Study text:
- Genre: Documentary series
- Created by: Hart Perry, and Dana Heinz Perry
- Developed by: VH1 The Sundance Channel
- Country of origin: United States
- Original language: English
- No. of episodes: 4

Production
- Executive producers: VH1: Brad Abramson Shelly Tatro Michael Hirschorn The Sundance Channel: Laura Michalchyshyn Lynne Kirby
- Producers: Hart Perry Dana Heinz Perry Audrey Costadina
- Running time: ~45 minutes (commercial-free)

Original release
- Network: VH1 The Sundance Channel
- Release: 2006

= The Drug Years =

The Drug Years is a 2006 television documentary series produced by the Sundance Channel and VH1 about illicit drug use in the United States in the second half of the 20th century.

It is divided into four episodes, based on chronology:
"Break On Through" (1950s-1967) This is about the sudden appearance of recreational drugs being used by beatniks and jazz musicians.

Recorded information:

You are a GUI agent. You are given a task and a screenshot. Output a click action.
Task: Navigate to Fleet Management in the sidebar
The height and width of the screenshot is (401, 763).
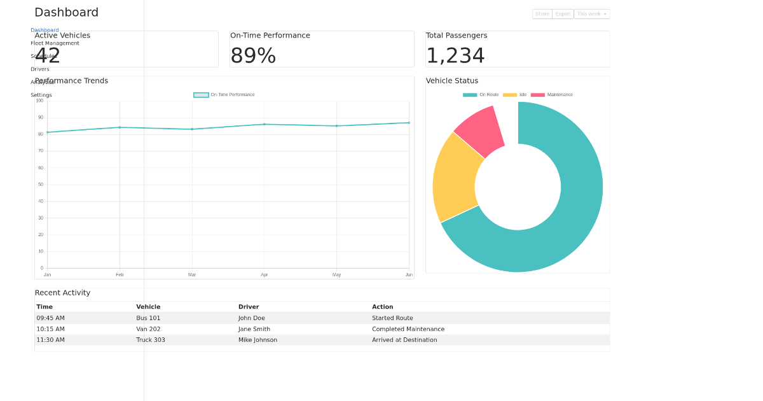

Tasks:
A – In The Drug Years text, what is the running time of an episode?
B – List all the executive producers named in The Drug Years text.
C – Carry on The Drug Years text from the point where it stops.

Task-by-task outputs:
A – About 45 minutes, commercial-free.

B – Brad Abramson, Shelly Tatro, Michael Hirschorn, Laura Michalchyshyn, Lynne Kirby

C –
"Feed Your Head" (1967-1971) This shows the beginning and the demise of the hippie movement in America, especially in San Francisco.
"Teenage Wasteland" (1970s) This chronicles the years after the hippie movement. The explosion of cocaine and disco are explored.
"Just Say No!" (1980s-Present) This is about the crack epidemic and the war on drugs. It also shows the popularity of rehabilitation clinics in the 1980s and 1990s, as well as the prevalence of ecstasy in the rave culture.